In the United States, initial claims for unemployment benefits shot up to a 16-year high last week as the world's largest economy appeared to be sliding into a deep recession.

The White House said President George W. Bush would be willing to extend unemployment benefits if Congress were to approve such a measure.

News of an imminent Senate bailout deal for the crippled US auto industry briefly pulled Wall Street out of a deep sell-off in roller-coaster trading.

Congressional aides said senators had reached a bipartisan agreement on a bill to support the ailing auto industry, after executives from the biggest carmakers begged Congress for an additional 25-billion-dollar bailout.

But Democratic leaders in the Senate and House of Representatives later said there was no plan to rescue the crisis-hit "Big Three" automakers that could pass through Congress. US stocks plunged anew, after slumping to five-and-a-half-year lows Wednesday.

Senate Majority leader Harry Reid said it was a "sad reality" there was not yet sufficient support for a rescue plan to pass and said a measure could be reconsidered in December.

"The executives of the auto companies have not been able to convince the Congress or the American people that this government bailout will be its last," Reid told reporters.

Global markets suffered more heavy losses as the grim news piled up, with more job losses announced by automakers and other companies and Japan reporting exports fell at the fastest pace in seven years.

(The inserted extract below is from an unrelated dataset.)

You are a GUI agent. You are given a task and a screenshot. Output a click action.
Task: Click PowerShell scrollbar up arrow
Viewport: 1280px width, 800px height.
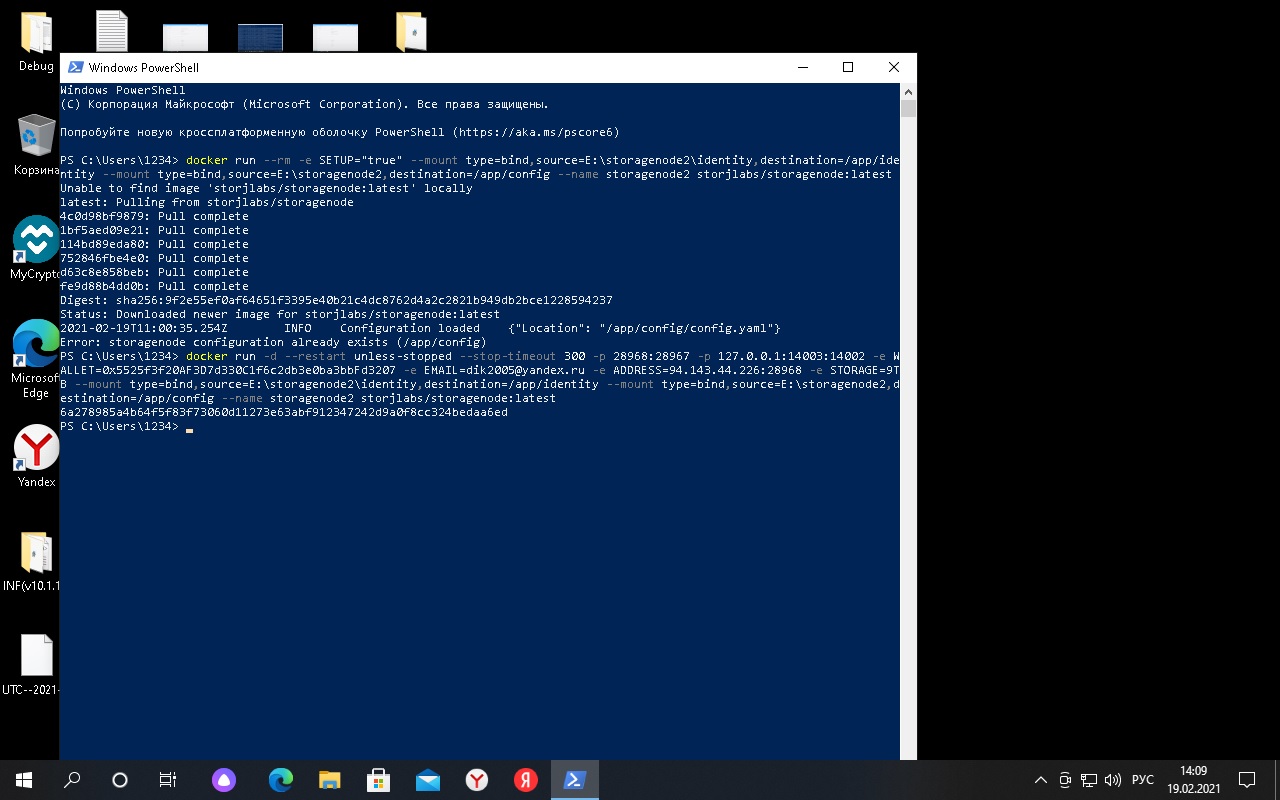click(908, 92)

The wider impact of the financial crisis on the auto industry was highlighted when France's PSA Peugeot Citroen announced plans to slash 3,550 jobs and Japanese firms Mazda and Isuzu Motors said they were scrapping a total of 2,700 jobs.

The Peugeot job losses could affect assembly-line workers, managers and office staff in all plants, the company said in a statement.

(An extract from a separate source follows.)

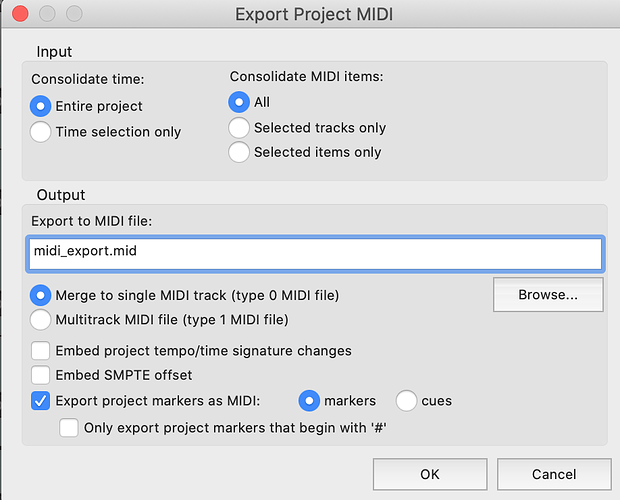Viewport: 620px width, 500px height.
Task: Click the Export Project MIDI title bar
Action: pyautogui.click(x=314, y=14)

The auto sector plays a strategic role in the French economy and directly or indirectly accounts for one in 10 jobs there.

France's President Nicolas Sarkozy unveiled a 20-billion-euro (25-billion-dollar) investment fund to shore up key French companies hit by the economic crisis and protect them from foreign predators.

The amount was far below the 100 billion euro launch mooted last month when Sarkozy first announced the measure as a French version of a sovereign wealth fund.

In Britain, the Society of Motor Manufacturers and Traders and the Retail Motor Industry Federation called on the government to shield the British auto sector from a credit squeeze through loans and possible guarantees.

Rolls-Royce, the British maker of airplane engines, said it planned to cut up to 2,000 jobs worldwide in 2009. British defence manufacturer BAE Systems said it was cutting 200 jobs as its workload was "tailing off."

And the Anglo-Swedish pharmaceuticals giant AstraZeneca said it would slash 1,400 jobs by 2013 as it shuts factories in Belgium, Spain and Sweden.

The jobs gloom accelerated the downward spiral of global stocks.

All European stock markets plunged during the day, with London's FTSE 100 closing 3.26 percent lower, Frankfurt's DAX losing 3.08 percent and the CAC 40 in Paris down 3.48 percent.

In New York, the Dow Jones Industrial Average was down a hefty 3.19 percent half an hour before the market close.

Dealers' screens had been red across Asia, with stocks dropping 6.9 percent in Tokyo, 6.7 percent in Seoul and 4.2 percent in Sydney.

A top Chinese official warned the Asian giant was facing serious unemployment problems due to the global economic crisis.

"The employment situation is critical and this impact (of the crisis) is still unfolding," said Yin Weimin, the social security minister.

Yin said the government would provide financial aid to help firms maintain employment, especially in light industry which employs up to 40 million Chinese, as well as tax cuts aimed at helping the textile industry.

Chinese President Hu Jintao however insisted that his country's economic fundamentals remained strong.

"We can overcome these difficulties and manage to maintain fast but stable economic growth," he said while in Lima for a summit of Asia-Pacific leaders.

The 21 Asia-Pacific economies making up half of world commerce warned against protectionism and urged a quick breakthrough in the World Trade Organization negotiations to beat the financial crisis.